Q3. What is the role of Lxe in second-order conditions?

When restricted to the subspace M that is tangent to the constraint surface and which the authors denote by LM , LðxeÞ plays the role in second-order conditions directly analogous to that of the Hessian of the objective function in the unconstrained case (Luenberger, 1973; Luenberger and Ye, 2008). 

Q4. What are the kinematic parameters that are not included in the general formulation of f?

In addition to the mechanical parameters which are general to thin rods, the authors also need to account for the kinematic boundary conditions and control parameter Φ, specific to the writhing experiment, which are not included in the general formulation of f ðuÞ given in Eq. (A.1). 

Q5. What is the solution of the nonlinear algebraic equations Eqs. (43)?

The vector xe is a solution of the equilibrium equations Eqs. (43) and (44) for λ¼ λe that satisfies the functional geometrical constraints given in Eq. (45). 

Q6. What is the constant of the internal moment projected in the quaternion basis?

T is the internal moment projected in the quaternion basis defined as a linear superposition of the internal moments due to elementary modes of deformation. 

Q7. What is the simplest way to solve the nonlinear elastic problem?

coupled with traditional predictor–corrector methods, one should be able to continue, step-by-step, the solutions of this nonlinear elastic problem in terms of given geometric or mechanical control parameters (Crisfield, 1991; Doedel, 1981). 

Q8. How do the authors compute the up according to the power series expansion of f a?

The authors have computed the up according to the power series expansion of f ðaÞ given in Eq. (52) so that the norm of f is zero up to the truncation order m. 

Q9. What is the vector of the arbitrary perturbations of the rotational degrees of freedom q?

T is the vector of the arbitrary perturbations of the rotational degrees of freedom q.

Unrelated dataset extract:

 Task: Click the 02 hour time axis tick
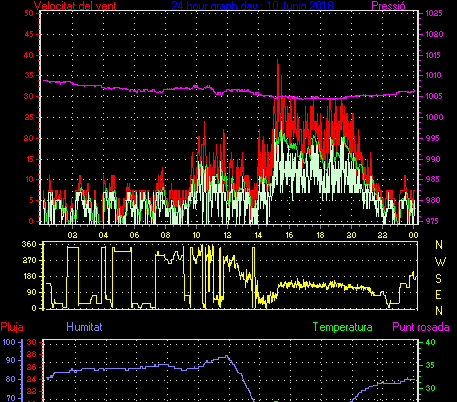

Upon integration by parts, the authors transform Eq. (16) into an integral that depends on δq alone to arrive atδEe ¼ ∑ 

Q10. What is the definition of the 3D kinematics formulation of the inexten?

The 3D kinematics formulation of their inextensible and unshearable elastic rod is not yet complete because the authors won't be able to derive the equilibrium equations directly from the material curvatures. 

Q11. What is the definition of a complete solution branch?

A complete solution branch is therefore constructed as a succession of semi-analytical portions in the form of Eq. (50), whose length is automatically determined through the estimation of the convergence radius of each power series as sketched in Fig. 5(a). 

Q12. What are the corresponding degrees of freedom and Lagrange multipliers?

Let xe, αe and μe be the vectors of degrees of freedom and Lagrange multipliers respectively, associated with the vector solution ue.